The project where the governor is coming is three to four blocks south of the Shaw's site.

The project where the governor is coming is quite close to Union Square, Allston.

Additionally, many people are interested in affordable housing and could be in this nearby townhouse type of construction.

6. Allston Community Development Corporation, November 15, 2007.

Bob Van Meter < vanmeter@allstonbrightoncdc.org> wrote:
Date: Thu, 15 Nov 2007 13:01:49 -0500 (EST)
From: Bob Van Meter < vanmeter@allstonbrightoncdc.org>
To: boblat@yahoo.com
Subject: Governor Patrick Coming to the Brian J. Honan Apartments Tomorrow




Governor Patrick Coming Tomorrow to the Brian J. Honan Apartments

Please join Governor Patrick and Mayor Menino, Rep. Kevin Honan and the Allston Brighton CDC at the Brian J. Honan apartments at 33 Everett Street in Allston tomorrow, Friday November 16, at 11 AM. Governor Patrick has chosen the site for the release of his Affordable Housing Bond Bill.

The Brian J. Honan apartments are 50 units of affordable rental housing for families, developed and owned by the Allston Brighton CDC. The housing was named in honor of the late Allston Brighton City Councilor Brian J. Honan who was instrumental in securing the site for the homes that now bear his name.

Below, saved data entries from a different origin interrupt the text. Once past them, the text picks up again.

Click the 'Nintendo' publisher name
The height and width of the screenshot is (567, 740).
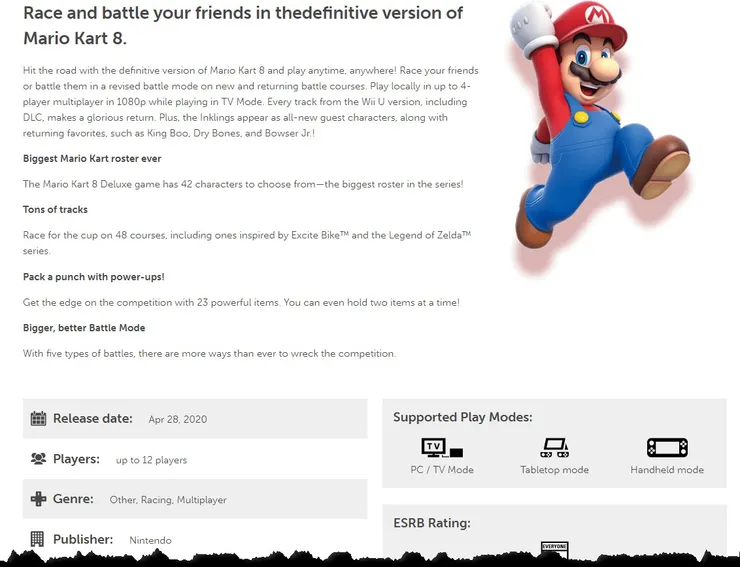(150, 540)
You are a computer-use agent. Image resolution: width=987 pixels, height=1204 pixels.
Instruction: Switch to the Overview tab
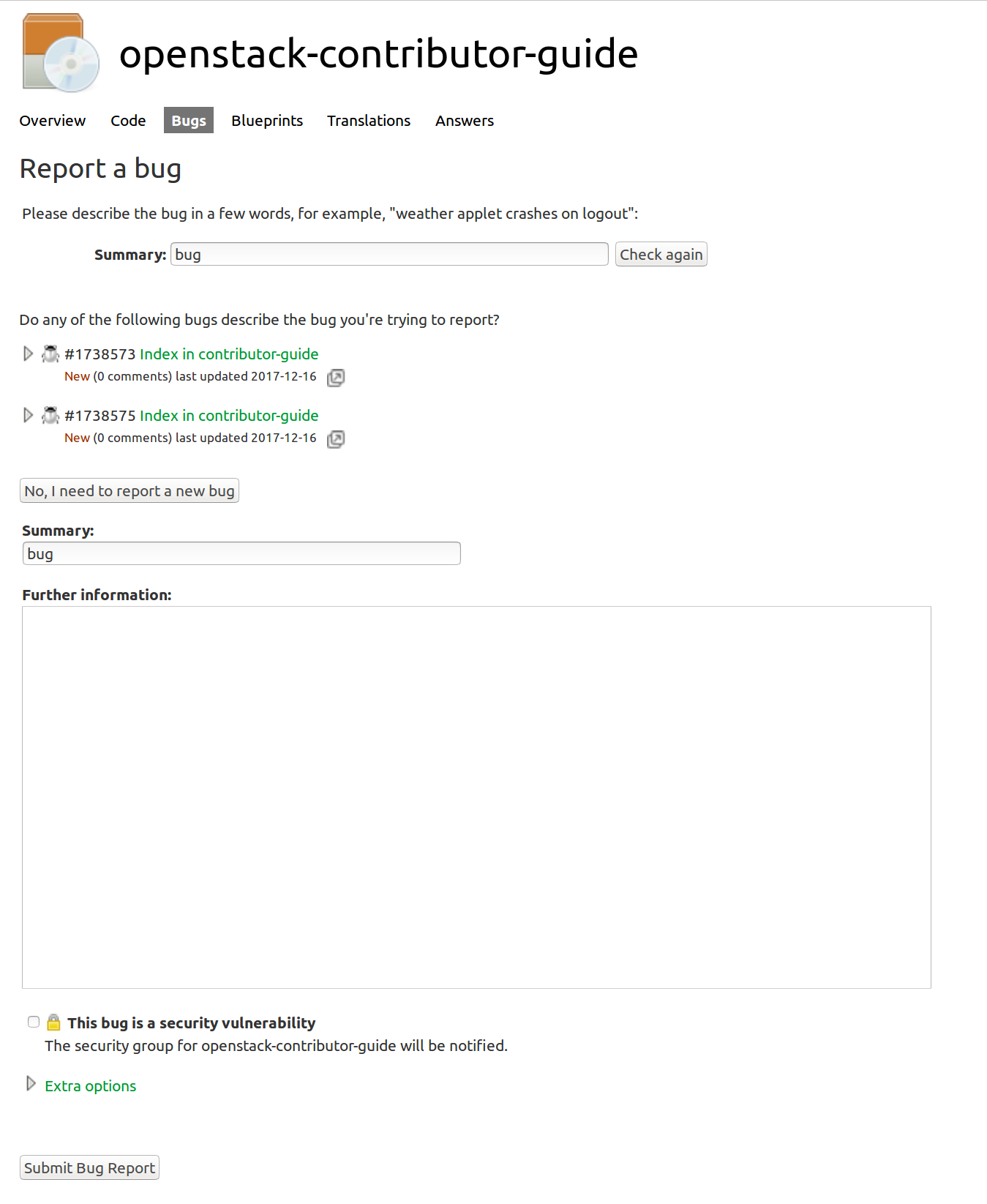tap(52, 121)
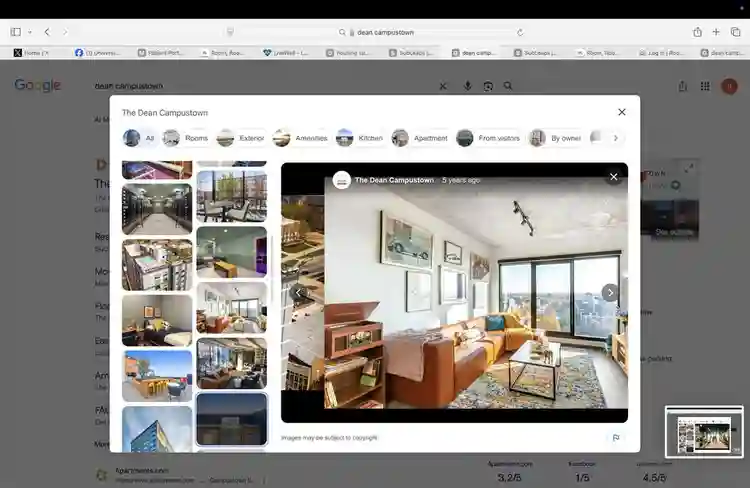Open sidebar dropdown arrow next to sidebar icon

30,32
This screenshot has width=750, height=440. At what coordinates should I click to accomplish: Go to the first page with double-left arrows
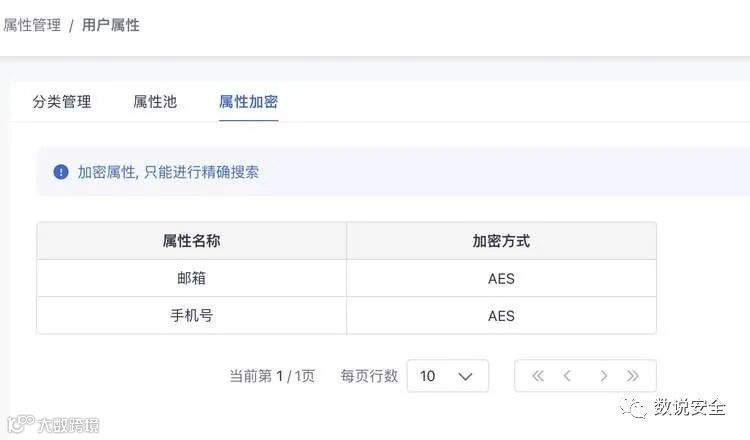538,376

The Brian J. Honan Apartments were made possible by a unique partnership including suppport from the City of Boston, the Commonwealth of Massachusetts, Harvard University, the Home Funders Collaborative, Massachusetts Housing Partnership, Community Economic Development Assistance Corporation, Bank of America, the Massachusetts Life Insurance Community Investment Initiative , Mass Development, Boston Community Capital and the Renewable Energy Trust of the Massachusetts Technology Collaborative.


Allston Brighton CDC
320 Washington Street
Brighton, Massachusetts 02135
617-787-3874
info@allstonbrightoncdc.org
www.allstonbrightoncdc.org


[They had some lovely graphics which got lost]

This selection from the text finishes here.